On Behalf of | Aug 21, 2025 | Business Litigation

Statutes of limitations for bringing civil actions exist largely to ensure that individuals and businesses file legal concerns within a reasonable period of time. This is typically for everyone’s benefit.

Evidence can disappear, witnesses’ memories can fade (or they can disappear or die), and the party being sued can file for bankruptcy or close its doors. A statute of limitations also prevents a plaintiff or potential plaintiff from having the threat of a lawsuit dangling over them indefinitely.

In Florida, as in other states, statutes of limitations for various types of civil lawsuits are codified in state law. Most are two to four years from the date a party first knew – or should have known – that they suffered harm for which they hold another party responsible.

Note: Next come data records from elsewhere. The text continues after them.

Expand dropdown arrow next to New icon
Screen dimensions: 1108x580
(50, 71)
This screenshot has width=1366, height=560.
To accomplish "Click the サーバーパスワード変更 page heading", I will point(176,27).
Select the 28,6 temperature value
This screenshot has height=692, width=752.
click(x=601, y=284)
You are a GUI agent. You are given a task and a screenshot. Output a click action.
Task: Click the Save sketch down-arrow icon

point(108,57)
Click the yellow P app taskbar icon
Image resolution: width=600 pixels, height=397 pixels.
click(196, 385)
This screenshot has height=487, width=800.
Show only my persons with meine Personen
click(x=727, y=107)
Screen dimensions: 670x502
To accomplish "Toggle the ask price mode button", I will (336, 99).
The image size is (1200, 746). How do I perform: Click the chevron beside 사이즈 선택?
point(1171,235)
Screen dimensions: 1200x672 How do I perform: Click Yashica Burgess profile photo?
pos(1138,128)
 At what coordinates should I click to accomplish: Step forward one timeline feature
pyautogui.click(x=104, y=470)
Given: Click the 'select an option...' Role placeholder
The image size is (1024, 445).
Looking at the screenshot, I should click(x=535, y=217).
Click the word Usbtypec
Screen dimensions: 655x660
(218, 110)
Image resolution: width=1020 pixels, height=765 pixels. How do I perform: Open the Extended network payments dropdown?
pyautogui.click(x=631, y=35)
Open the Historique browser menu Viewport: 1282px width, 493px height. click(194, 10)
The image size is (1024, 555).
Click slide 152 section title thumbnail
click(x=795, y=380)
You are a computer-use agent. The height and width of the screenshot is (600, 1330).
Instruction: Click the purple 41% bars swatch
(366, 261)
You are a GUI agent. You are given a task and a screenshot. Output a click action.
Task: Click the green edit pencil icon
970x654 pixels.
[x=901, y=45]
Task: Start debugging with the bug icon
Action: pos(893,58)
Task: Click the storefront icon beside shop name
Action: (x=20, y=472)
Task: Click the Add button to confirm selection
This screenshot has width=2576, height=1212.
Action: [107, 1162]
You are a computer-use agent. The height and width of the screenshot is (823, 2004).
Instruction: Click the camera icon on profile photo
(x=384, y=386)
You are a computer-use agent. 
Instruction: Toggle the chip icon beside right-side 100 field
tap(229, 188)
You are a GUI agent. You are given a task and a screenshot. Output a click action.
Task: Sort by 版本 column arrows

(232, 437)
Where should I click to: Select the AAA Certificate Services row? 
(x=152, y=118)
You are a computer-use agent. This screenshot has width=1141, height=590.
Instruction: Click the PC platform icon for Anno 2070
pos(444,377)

Examples of business-related statutes of limitations in Florida

The following are just a few examples of the statutes of limitations that business owners are most likely to have to deal with – either as a plaintiff or a defendant:

  • Specific performance contracts: One year
  • Libel or slander: Two years
  • Recovery of wages (including overtime): Two years
  • Professional malpractice: Two years (with some exceptions up to four years for medical malpractice)
  • Oral contracts: Four years
  • Fraud: Four years
  • Personal or property injury: Four years
  • Written contracts: Five years

Certainly, it’s better as a plaintiff not to wait until the statute of limitation nears to seek action. It’s also important for any business owner who believes they may become a defendant in a lawsuit to try to resolve any dispute before a statute of limitations date draws near.

Whichever side of a potential civil action you find yourself on, an important first step is getting sound, experienced legal guidance to protect your rights and your business in a timely fashion.